La sezione dal titolo “Cultura prospettica e lume fiammingo” mette in evidenza che in pittura l’ambiente urbinate di quegli anni si caratterizzò per straordinarie sperimentazioni, quale centro d’avanguardia in Italia. Il suo mirabile cosmopolitismo, di cui è testimonianza letteraria di prima mano la Cronaca rimata di Giovanni Santi, vede la presenza di supremi artisti italiani, come Piero della Francesca, e di maestri di cultura fiamminga, come Giusto di Gand, o il castigliano Pedro Berruguete, che nei suoi ritratti mostra una mirabile sintesi di soluzioni prospettiche assai complesse e di valori epidermici da grande pittore ‘ponentino’; una cultura che risaliva agli illustri fondatori della pittura nordica.
Infine la sesta e la settima sezione della mostra sono dedicate a “Francesco di Giorgio “architetto prediletto” del duca” – col proposito di illustrare il gusto per un’architettura razionale e all’antica che emerge a corte alla presenza del maestro senese – e a “Il cantiere del palazzo e l’ornato all’antica”, un sorta di itinerario all’interno del palazzo, per andare alla scoperta del cantiere della “città in forma di palazzo”, segnata da uno stile architettonico e di ornato all’antica di stretto gusto albertiano. In realtà l’Alberti, attestato a Urbino nel 1464 solo di passaggio, può aver offerto solo idee e spunti per un impianto che fu elaborato invece da Luciano Laurana nel corso degli anni sessanta e settanta, e poi specificamente da Francesco di Giorgio, per quanto concerne la soluzione finale e l’assetto definitivo dell’architettura con le sue preziose decorazioni.
La “rinascita” di sei abiti storici
A Urbino si raddoppia. Da giovedì 23 giugno fino al prossimo 9 ottobre alla Galleria Nazionale delle Marche saranno due – e non una sola – le mostre che celebreranno i 600 anni dalla nascita del duca Federico di Montefeltro.
Alla prevista esposizione Federico da Montefeltro e Francesco di Giorgio: Urbino crocevia delle arti, nelle stesse date e sempre a Palazzo Ducale se ne aggiungerà un’altra dal titolo «Quando vedranno i richi vistimenti». Federico da Montefeltro e Battista Sforza. Vesti e Potere nel primo Rinascimento italiano, a cura dell’“Atelier di Battista” di Urbino di Carolina Sacchetti e organizzata dalla Galleria Nazionale delle Marche.

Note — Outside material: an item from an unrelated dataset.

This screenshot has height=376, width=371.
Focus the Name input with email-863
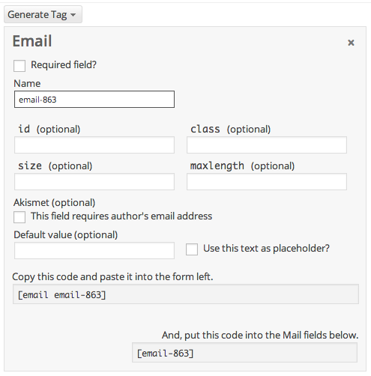94,100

In pratica si tratterà di una piccola mostra con la ricostruzione di sei abiti storici del XV secolo: due richiameranno gli abbigliamenti del Dittico di Urbino di Piero della Francesca, il famoso doppio dipinto custodito nella Galleria degli Uffizi di Firenze; gli altri quattro (due femminili e due maschili) saranno rifacimenti fedeli di abiti dell’epoca, frutto di un approfondito studio delle fonti storiche, giacché degli originali abiti dell’epoca purtroppo a noi non è giunto niente.
La mostra sarà allestita nella prima sala dell’appartamento degli Ospiti di Palazzo Duca (per intenderci quella dove sono esposte normalmente due autentici capolavori come la Flagellazione e la Madonna di Senigallia).

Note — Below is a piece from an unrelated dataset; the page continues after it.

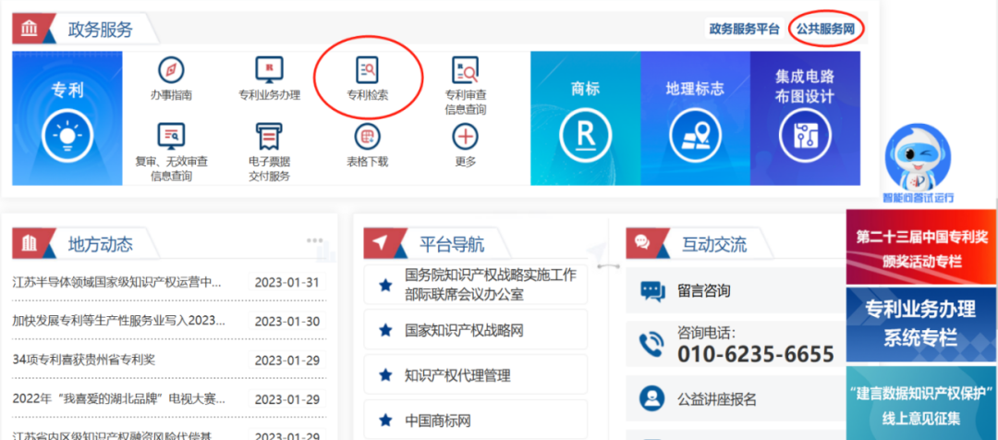
Task: Open the 地理标志 tile
Action: [x=695, y=118]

Nasce il concetto di eleganza
Dal tardo Medioevo vesti ed ornamenti iniziarono ad assumere un’importanza sociale notevole: buona parte della produzione artigiana dell’epoca era destinata alla realizzazione di stoffe, gioielli, vesti e accessori indispensabili per sottolineare lo status sociale degli individui. Le liste dotali di fanciulle nobili erano quasi totalmente composte da vesti e gioielli, come anche gli inventari dei beni dei grandi signori, in cui sono costantemente presenti l’elencazione di abiti sfarzosi e gioielli per ogni occasione, preziosi che spesso venivano offerti in dono in occasione di matrimoni e fidanzamenti, visite importanti o semplicemente per ostentare il lusso sfrenato.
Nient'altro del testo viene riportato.